II. — HISTORIQUE FINANCIER

L’ancien système fiscal turc, au lieu de se perfectionner avec le temps, s’est peu à peu relâché au point d’engendrer les pires abus[1]. Le sultan Orkhan, successeur d’Osman, avait fait organiser par son frère Ala-Eddin, premier grand vizir de l’Empire, l’administration des territoires conquis ; en 1328, il ordonna la frappe de monnaies d’or et d’argent portant le chiffre du Sultan et un verset du Coran. Mourad Ier (1359-1389) inaugura le régime des ordonnances (Canouns) interprétatives du Coran, duquel émanent toutes les lois. Les canouns de Soliman, rassemblés en 1536, nous donnent un tableau des impôts d’alors, qui consistaient surtout en redevances foncières ; les terres étaient divisées en trois catégories : 1o  terres de dîme, possédées depuis la conquête par les musulmans qui ne paient que ce seul impôt ; 2o  terres laissées aux non-musulmans qui paient la capitation, la taxe foncière assise sur l’étendue du sol, et abandonnent une part des produits, supérieure au dixième, atteignant parfois la moitié ; 3o  terres domaniales cédées à titre viager à des soldats ayant servi l’État. Une deuxième catégorie d’impôts, établis par décision du souverain, comprenait les droits de douane et d’octroi, les patentes, les taxes judiciaires, celles des mariages, l’impôt sur les célibataires, les droits de timbre, de pesage, de magasinage. Le produit de ces taxes allait au trésor public. Le trésor personnel recevait la cinquième partie du butin pris à l’ennemi, les revenus de l’Égypte et de l’Arabie, le dixième des héritages et des confiscations, les revenus des possessions impériales, les produits de la vente des places et dignités, sans compter les présens qui affluaient de toutes parts.
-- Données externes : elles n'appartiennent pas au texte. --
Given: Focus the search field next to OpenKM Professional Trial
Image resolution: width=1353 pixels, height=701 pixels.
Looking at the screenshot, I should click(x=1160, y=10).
Le rapport du Vénitien Mocenigo, en 1518, évaluait les revenus de Sélim Ier à 3 130 000 ducats ; Novagero, en 1553, comptait 15 millions de ducats, provenant de la capitation, des patentes, des successions, de l’impôt foncier, des revenus de l’Égypte, de l’Arabie, de la Syrie, de la Mésopotamie, des mines, salines, douanes, dîmes et tributs. Mais sous les règnes suivans, cette

  1. Plusieurs des détails qui suivent sont empruntés à l’Histoire des finances de la Turquie, de Moravitz.